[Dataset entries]
Start of Block

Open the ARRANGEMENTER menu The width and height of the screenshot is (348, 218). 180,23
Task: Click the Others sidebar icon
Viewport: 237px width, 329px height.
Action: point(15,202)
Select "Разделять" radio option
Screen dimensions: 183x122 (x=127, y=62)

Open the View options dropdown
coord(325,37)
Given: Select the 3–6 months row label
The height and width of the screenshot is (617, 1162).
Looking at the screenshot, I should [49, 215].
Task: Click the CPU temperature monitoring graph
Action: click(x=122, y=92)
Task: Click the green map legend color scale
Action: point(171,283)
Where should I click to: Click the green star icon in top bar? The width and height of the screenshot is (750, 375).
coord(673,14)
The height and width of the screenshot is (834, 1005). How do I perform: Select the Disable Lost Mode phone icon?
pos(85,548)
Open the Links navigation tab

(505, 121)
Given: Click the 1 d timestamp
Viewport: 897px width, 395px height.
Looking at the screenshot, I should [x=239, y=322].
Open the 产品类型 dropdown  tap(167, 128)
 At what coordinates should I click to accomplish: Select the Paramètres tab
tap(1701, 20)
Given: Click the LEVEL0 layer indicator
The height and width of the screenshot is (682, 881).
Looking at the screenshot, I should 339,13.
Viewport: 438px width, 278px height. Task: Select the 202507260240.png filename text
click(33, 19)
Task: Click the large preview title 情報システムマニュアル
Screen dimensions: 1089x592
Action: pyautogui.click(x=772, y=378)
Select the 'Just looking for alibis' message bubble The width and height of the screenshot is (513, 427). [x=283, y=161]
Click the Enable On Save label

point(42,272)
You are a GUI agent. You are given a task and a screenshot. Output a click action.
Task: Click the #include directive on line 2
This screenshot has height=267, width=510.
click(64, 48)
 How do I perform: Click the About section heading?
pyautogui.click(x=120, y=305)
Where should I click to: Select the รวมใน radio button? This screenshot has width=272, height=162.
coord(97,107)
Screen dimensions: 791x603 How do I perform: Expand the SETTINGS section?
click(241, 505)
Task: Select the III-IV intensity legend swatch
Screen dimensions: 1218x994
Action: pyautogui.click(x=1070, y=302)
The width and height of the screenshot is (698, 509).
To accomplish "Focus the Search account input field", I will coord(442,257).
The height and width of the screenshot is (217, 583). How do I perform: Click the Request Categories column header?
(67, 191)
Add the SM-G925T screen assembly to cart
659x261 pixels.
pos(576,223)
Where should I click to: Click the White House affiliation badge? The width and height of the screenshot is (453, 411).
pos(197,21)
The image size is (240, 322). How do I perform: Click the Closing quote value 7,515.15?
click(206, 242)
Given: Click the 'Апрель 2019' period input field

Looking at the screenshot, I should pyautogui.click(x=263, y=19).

End of Block

● BRIEF: Copy every entry exactly; no part may be left out.

● RESULT FOR THIS TASK:
Open the ARRANGEMENTER menu The width and height of the screenshot is (348, 218). 180,23
Task: Click the Others sidebar icon
Viewport: 237px width, 329px height.
Action: point(15,202)
Select "Разделять" radio option
Screen dimensions: 183x122 (x=127, y=62)

Open the View options dropdown
coord(325,37)
Given: Select the 3–6 months row label
The height and width of the screenshot is (617, 1162).
Looking at the screenshot, I should [49, 215].
Task: Click the CPU temperature monitoring graph
Action: click(x=122, y=92)
Task: Click the green map legend color scale
Action: point(171,283)
Where should I click to: Click the green star icon in top bar? The width and height of the screenshot is (750, 375).
coord(673,14)
The height and width of the screenshot is (834, 1005). How do I perform: Select the Disable Lost Mode phone icon?
pos(85,548)
Open the Links navigation tab

(505, 121)
Given: Click the 1 d timestamp
Viewport: 897px width, 395px height.
Looking at the screenshot, I should [x=239, y=322].
Open the 产品类型 dropdown  tap(167, 128)
 At what coordinates should I click to accomplish: Select the Paramètres tab
tap(1701, 20)
Given: Click the LEVEL0 layer indicator
The height and width of the screenshot is (682, 881).
Looking at the screenshot, I should 339,13.
Viewport: 438px width, 278px height. Task: Select the 202507260240.png filename text
click(33, 19)
Task: Click the large preview title 情報システムマニュアル
Screen dimensions: 1089x592
Action: pyautogui.click(x=772, y=378)
Select the 'Just looking for alibis' message bubble The width and height of the screenshot is (513, 427). [x=283, y=161]
Click the Enable On Save label

point(42,272)
You are a GUI agent. You are given a task and a screenshot. Output a click action.
Task: Click the #include directive on line 2
This screenshot has height=267, width=510.
click(64, 48)
 How do I perform: Click the About section heading?
pyautogui.click(x=120, y=305)
Where should I click to: Select the รวมใน radio button? This screenshot has width=272, height=162.
coord(97,107)
Screen dimensions: 791x603 How do I perform: Expand the SETTINGS section?
click(241, 505)
Task: Select the III-IV intensity legend swatch
Screen dimensions: 1218x994
Action: pyautogui.click(x=1070, y=302)
The width and height of the screenshot is (698, 509).
To accomplish "Focus the Search account input field", I will coord(442,257).
The height and width of the screenshot is (217, 583). How do I perform: Click the Request Categories column header?
(67, 191)
Add the SM-G925T screen assembly to cart
659x261 pixels.
pos(576,223)
Where should I click to: Click the White House affiliation badge? The width and height of the screenshot is (453, 411).
pos(197,21)
The image size is (240, 322). How do I perform: Click the Closing quote value 7,515.15?
click(206, 242)
Given: Click the 'Апрель 2019' period input field

Looking at the screenshot, I should pyautogui.click(x=263, y=19).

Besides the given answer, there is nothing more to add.